**原文节选**.
<<<<

题意
给出$a+b$和$ab$的值,求$a^n+b^n$.
答案对$2^{64}$取模。
思路
先说说这个模数,这个模数很特殊,我们直接开unsigned long long让其自然溢出即可。
易得:$$(a^n+b^n)(a+b)=(a^{n+1}+b^{n+1}+ab(a^{n-1}+b^{n-1}))$$
令$A=a+b,B=ab,F(n)=a^n+b^n$,有
$$
\begin{bmatrix}
A & -B \\
1 & 0
\end{bmatrix}
\begin{bmatrix}
F(n) \\
A
\end{bmatrix}
=
\begin{bmatrix}
F(n+1) \\
A
\end{bmatrix}
$$
代码
#include <cstdio>
#include <algorithm>
#include <cstring>
#include <cmath>
#include <vector>
#include <queue>
#include <iostream>
#include <map>
#include <set>
//#define test
using namespace std;
const int Nmax=15;
typedef unsigned long long ll;
const ll mod=1LLu<<63;
struct Matrix
{
int n,m;
ll map[Nmax][Nmax];
Matrix(int x,int y)
{
n=x;m=y;
for(int i=1;i<=n;i++)

>>>>

**待解问题**.
1/ 判断下面三条说法是否与上面的题解相符，逐条回答"是"或"否"，并原样引用题解中起决定作用的文字：(a) 答案要对 $2^{64}$ 取模；(b) 作者打算用 unsigned long long 的自然溢出来处理这个模数；(c) 代码里矩阵尺寸常量 Nmax 设为 20。
2/ 从上面这篇求 $a^n+b^n$ 的题解的末尾接着往下写，把剩下的代码补完。

**所给资料**.

<<<<

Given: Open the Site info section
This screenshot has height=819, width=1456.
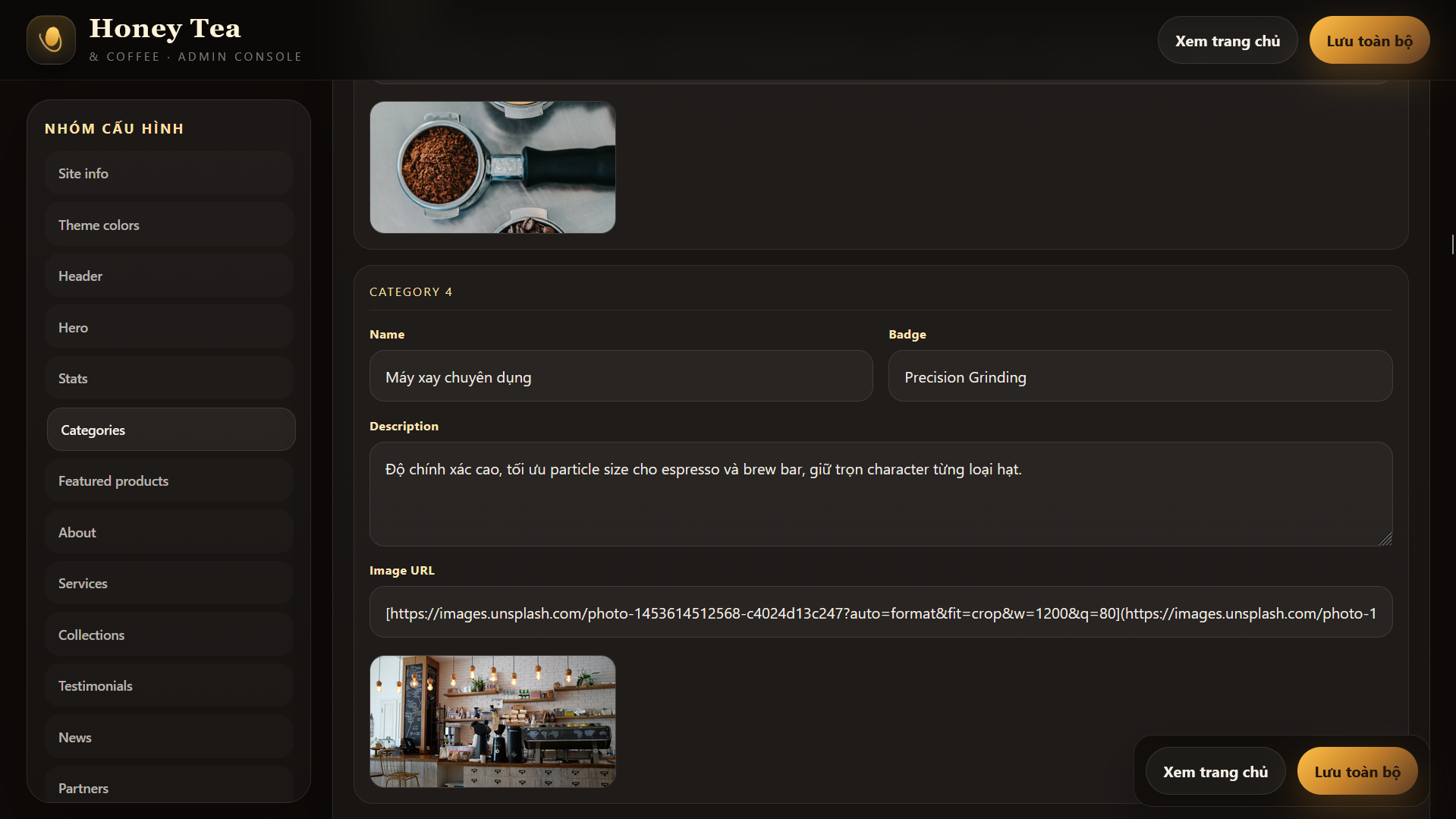Looking at the screenshot, I should pyautogui.click(x=168, y=173).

>>>>

**参考答案**.
1/
(a) 是。"答案对$2^{64}$取模。"
(b) 是。"我们直接开unsigned long long让其自然溢出即可。"
(c) 否。"const int Nmax=15;"

2/
for(int j=1;j<=m;j++)
map[i][j]=0LLu;
}
Matrix operator * (const Matrix b)
{
Matrix c(n,b.m);
if(m==b.n)
{
for(int i=1;i<=c.n;i++)
for(int k=1;k<=m;k++)
for(int j=1;j<=c.m;j++)
c.map[i][j]=c.map[i][j]+map[i][k]*b.map[k][j];
return c;
}
while(1)
{
}
printf("error!!!!!!!!!!!!!!\n");
return c;
}
Matrix operator + (const Matrix b)
{
Matrix c(n,m);
if(m==b.m && n==b.n)
{
for(int i=1;i<=n;i++)
for(int j=1;j<=m;j++)
c.map[i][j]=map[i][j]+b.map[i][j];
return c;
}
printf("error!!!!!!!!!!!!!!\n");
return c;
}
void show()
{
printf("n:%d m:%d\n",n,m);
for(int i=1;i<=n;i++)
for(int j=1;j<=m;j++)
printf("%4llu%c",map[i][j],j==m?'\n':' ');
}
};
ll a,b,n;
ll work()
{
Matrix base(2,2);
base.map[1][1]=a,base.map[1][2]=-b;
base.map[2][1]=1LLu;
//base.show();
Matrix ans(2,2);
ans.map[1][1]=1LLu,ans.map[2][2]=1LLu;
ll newa=a*a-2LLu*b;
if(n==2)
return newa;
if(n==1)
return a;
if(n==0)
return 2LLu;
n-=2LLu;
while(n)
{
if(n&1LLu)
ans=ans*base;
base=base*base;
n>>=1;
}
Matrix now(2,1);
now.map[1][1]=newa;
now.map[2][1]=a;
//ans.show();
ans=ans*now;
//now.show();
return ans.map[1][1];
}
int main()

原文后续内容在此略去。